Auf dass die Würde nicht mehr angetastet wird

Vor Gott und dem Gesetz sind alle Menschen gleich. Jedenfalls sollte es so sein, und so ist wohl auch eine ungewöhnliche Aktion am Samstag, 14. März, ab 15 Uhr auf der Zeil zu verstehen.

Vor Gott und dem Gesetz sind alle Menschen gleich. Jedenfalls sollte es so sein, und so ist wohl auch eine ungewöhnliche Aktion am Samstag, 14. März, ab 15 Uhr auf der Zeil zu verstehen. Unter dem Motto „Gemeinsam für das Grundrecht auf Glaubensfreiheit“ bekennen sich unter anderem Juden, Christen, Muslime, Atheisten und Agnostiker zu ihrem Glauben und zu ihrer Weltanschauung und verteilen das Grundgesetz an Passanten. Initiatoren sind der Jüdische Kulturverein Ostend, der Türkische Deutsche Akademiker Bund und viele private Personen.

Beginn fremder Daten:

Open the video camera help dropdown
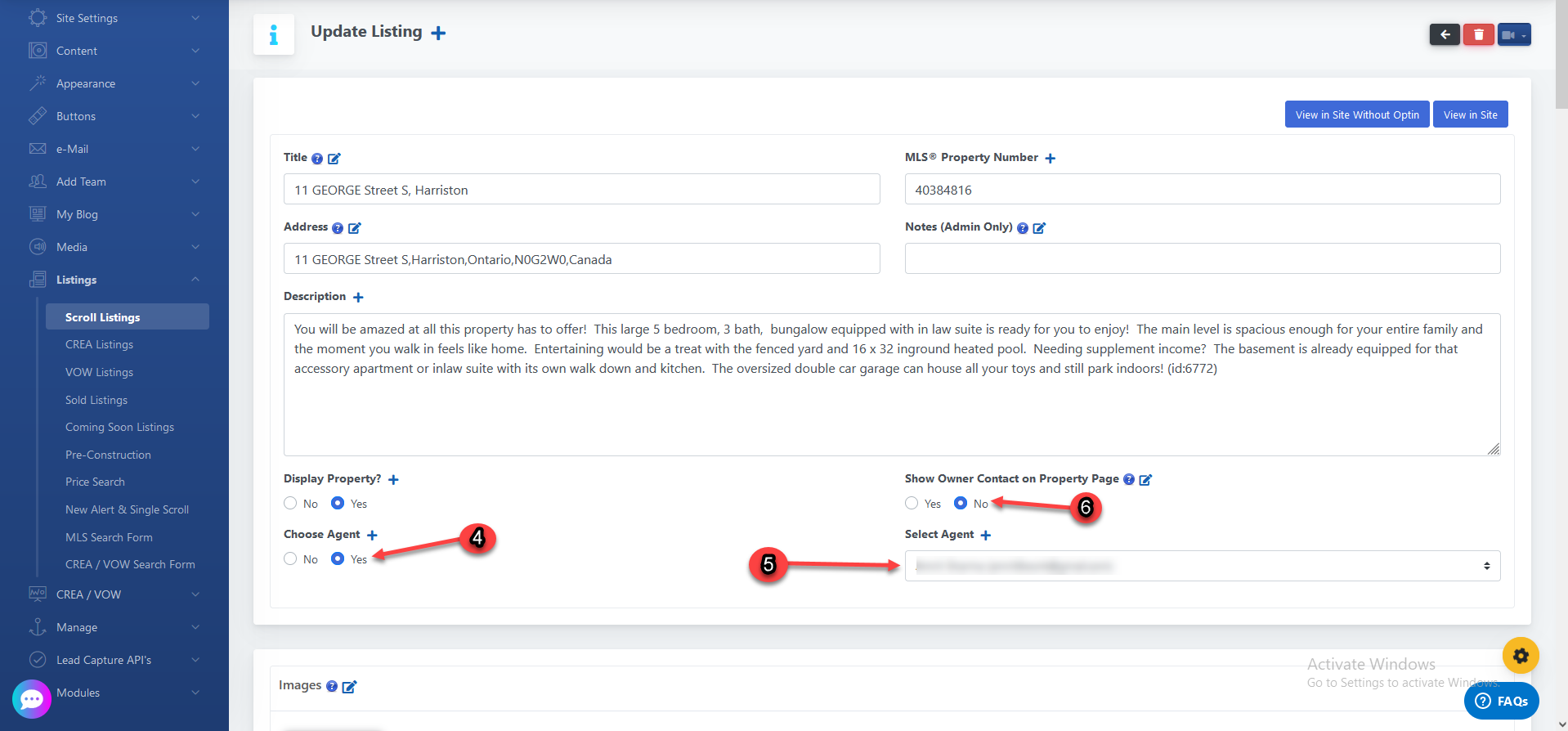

Die Gruppe rund um die jüdische Aktivistin Elishewa Patterson und den muslimischen Aktivisten Taner Ak spricht sich dabei gegen Antisemitismus, Rassismus, Islamphobie und Engstirnigkeit aus. Nur Begegnungen und Gespräche zwischen Mitgliedern verschiedenen Religionen könnten Vorurteile abbauen, Freundschaften entstehen und gedeihen lassen, betonten Patterson und Ak. Ihre Gruppe versuche, sich auf Gemeinsamkeiten zu besinnen und nicht nur das Trennende zu sehen.

„In Zeiten, in denen es nur Gut und Böse, Schwarz und Weiß zu geben scheint, wollen wir der sogenannten schweigenden Mehrheit Möglichkeiten bieten, sich abseits der großen Politik zu begegnen und Menschen als unmittelbare Nachbarn kennen und schätzen zu lernen“, erklären die Initiatoren ihre Aktion.